INSTRUCTIONS FOR THE TASK ::
Entries follow. Give back exactly the lines starting at the one containing "This screenshot has height=1080, width=1080." and ending at the one containing "Click the Amazon.com label", and no other lines.

MATERIAL PROVIDED ::
-- Opening Marker --

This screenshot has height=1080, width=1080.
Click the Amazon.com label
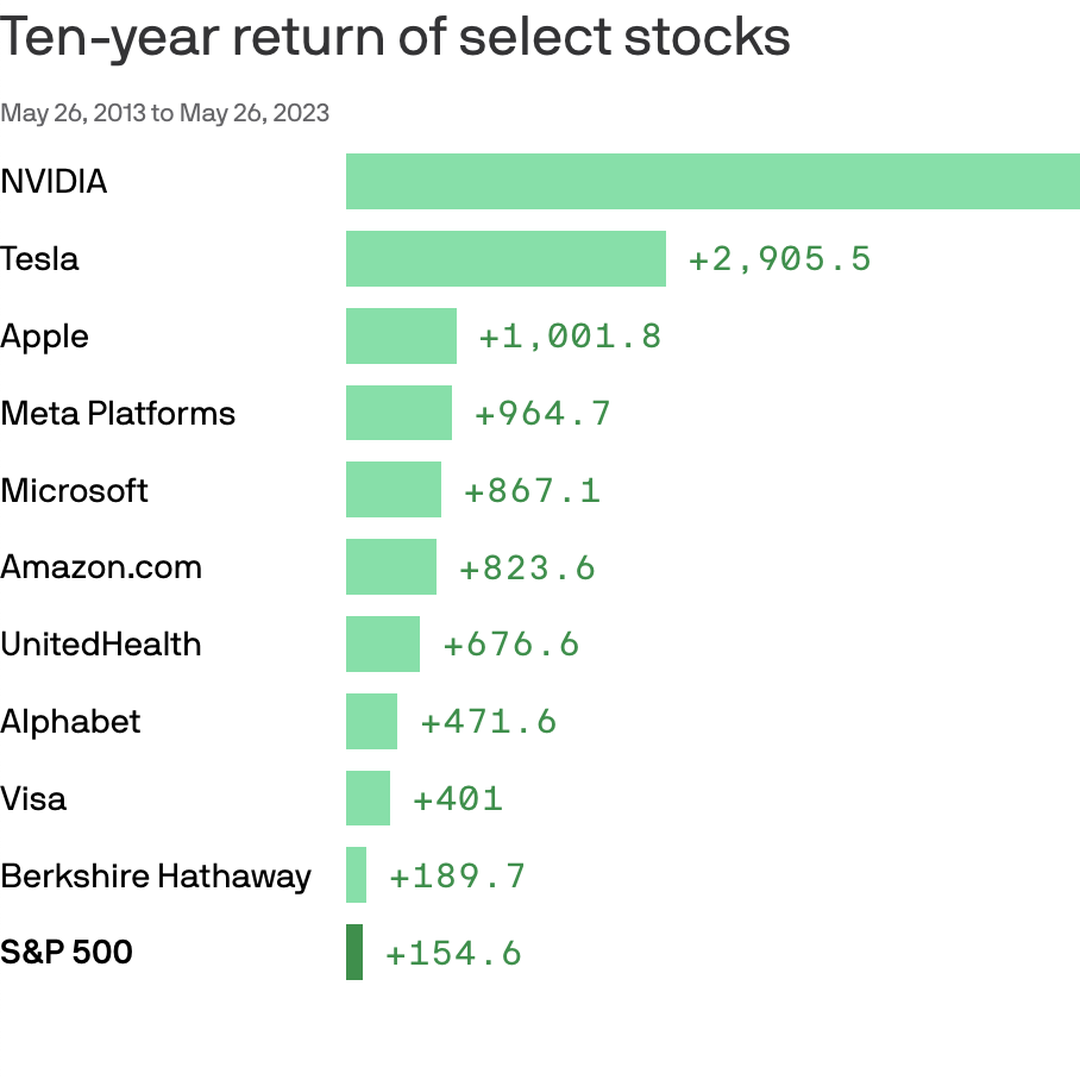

-- Closing Marker --
-- Opening Marker --

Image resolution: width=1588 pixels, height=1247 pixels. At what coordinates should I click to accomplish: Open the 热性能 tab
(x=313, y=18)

-- Closing Marker --
-- Opening Marker --

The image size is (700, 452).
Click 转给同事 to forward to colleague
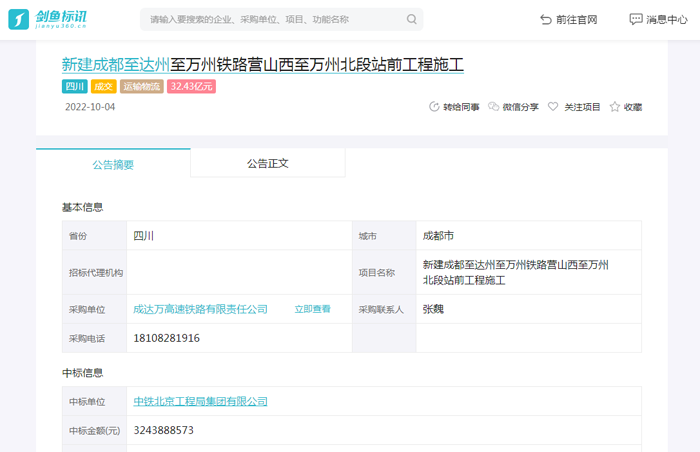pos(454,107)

-- Closing Marker --

ANSWER TO THIS EXERCISE ::
This screenshot has height=1080, width=1080.
Click the Amazon.com label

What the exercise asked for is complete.